世界遺産・高野山「開創1200年」 10月から秋の特別公開
金堂、金剛峯寺御本尊や徳川家霊台も
世界遺産・高野山の開創1200年は今年の和歌山観光最大のトピックだった。旅行会社各社の春夏の旅行先伸び率ランキングでは軒並み上位にランクするなど国内旅行市場に大きな存在感を示した。最大のイベント・記念大法会は春のうちに幕を閉じたが、秋には全山が赤く色づく紅葉と、再びの特別公開で参拝客を出迎える。

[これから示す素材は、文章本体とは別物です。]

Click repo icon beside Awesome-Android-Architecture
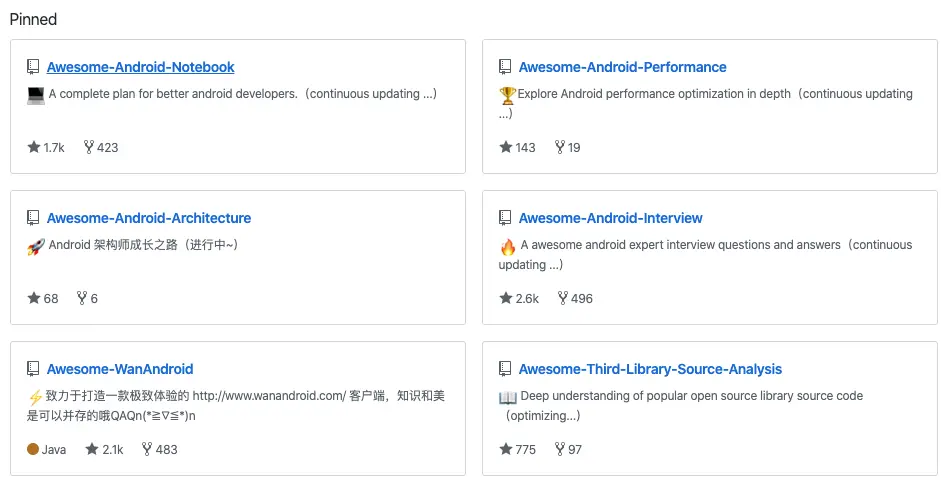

秋も盛り上がりが続く日本仏教の聖地で厳かな旅を―。
高野山の歴史は、弘法大師・空海が真言密教の道場として自然豊かな静寂の地、高野山に816年、金剛峰寺を創建、835年に宗教的瞑想「入定(にゅうじょう)」に入った。以来、僧侶の修行の場、人々の信仰のよりどころとして現代まで親しまれ続けている。

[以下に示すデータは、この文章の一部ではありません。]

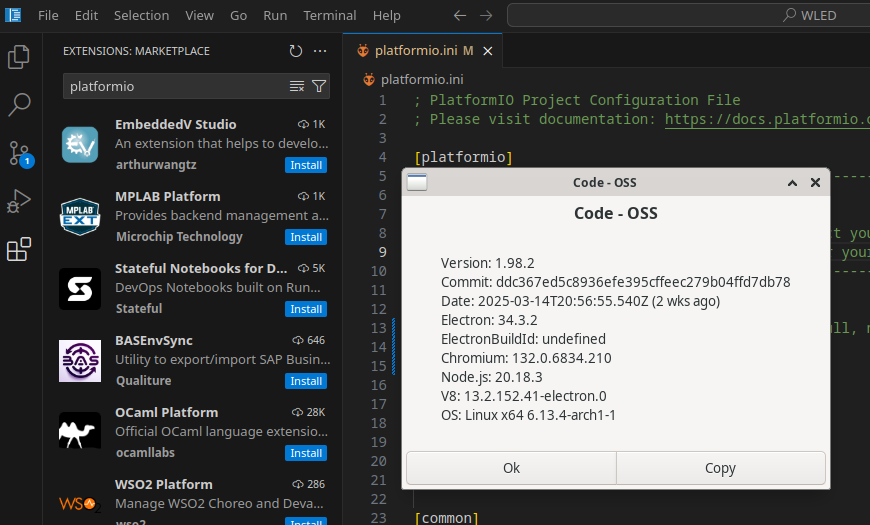Install the EmbeddedV Studio extension

click(306, 165)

高野山の見どころは、根本大塔、金堂など19の建造物が建ち並ぶ壇上伽藍、弘法大師御廟や戦国武将の供養塔などがある奥之院という高野山の二大聖地をはじめ、高野山真言宗の総本山・金剛峰寺など聖地ならではのスケールの大きさ。九度山町から続く表参道・高野山町石道や岩出町の根来寺、田辺市の龍神温泉、串本町の橋杭岩など弘法大師ゆかりの地も和歌山県内に多く、高野山は和歌山観光の大きな柱としても存在感が大きい。

高野山・根本大塔。
秋も多くの参拝客が訪れる
今年の開創1200年記念事業は弘法大師への感謝を込めて大々的に開催。春には記念大法会のほか焼失した壇上伽藍の中門が172年ぶりに再建、公開されるなど一大行事が相次いだ。これに続き秋も特別公開が開かれ、注目度はまだまだ衰えない。

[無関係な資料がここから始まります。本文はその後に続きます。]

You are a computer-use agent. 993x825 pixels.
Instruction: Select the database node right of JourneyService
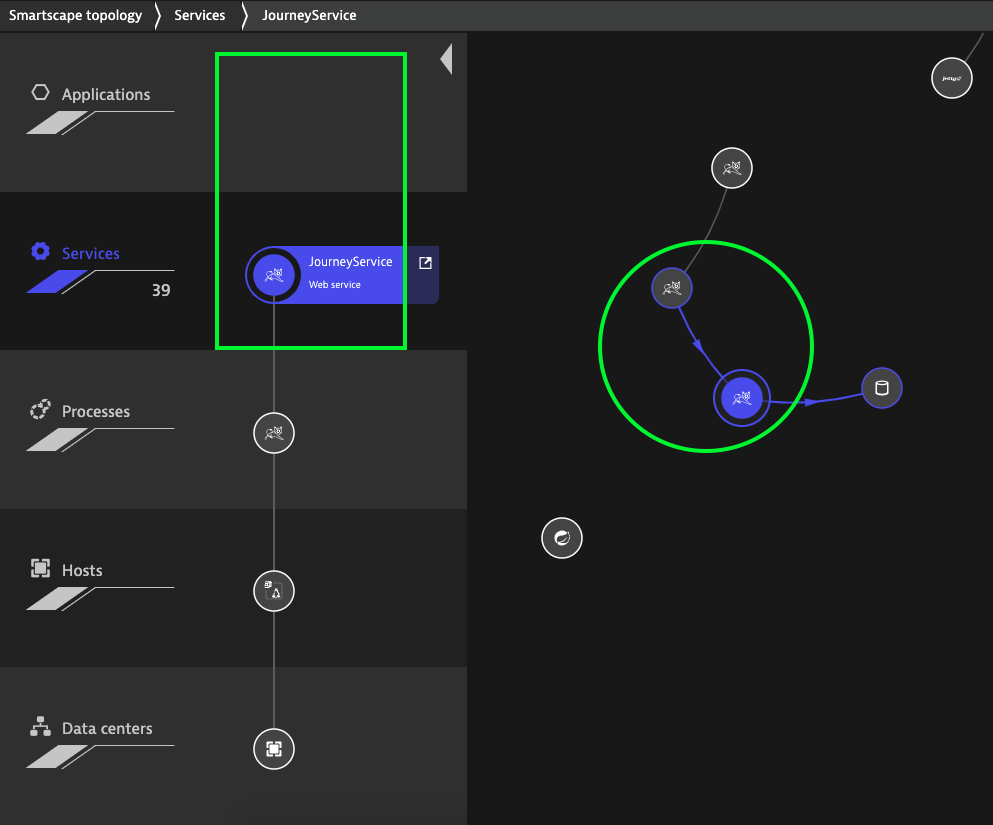click(881, 388)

金堂の御本尊特別公開は10月1日―11月1日。現在の金堂は昭和9年に再建され、御本尊もそれにあわせ親刻されたもの。金堂は何度も焼失、再建を繰り返してきたが、これまで御本尊が開帳された記録は残っていないとされ、今回の特別公開は歴史的な瞬間となる。
金剛峯寺の御本尊も同期間に特別公開される。同寺持仏間に安置されている御本尊・弘法大師坐像の開帳は今春で16年ぶり。秋にも再びの開帳で貴重な機会を提供する。
そのほか、山内塔頭寺院では、西禅院で弘法大師作と伝えられる阿弥陀如来像や重森三玲作の庭園などを常時、蓮花院で11月30日まで徳川家康公・秀忠公尊像と家康公謁見の間を特別公開。重要文化財「徳川家霊台」の内部も10月31日―11月8日に公開される。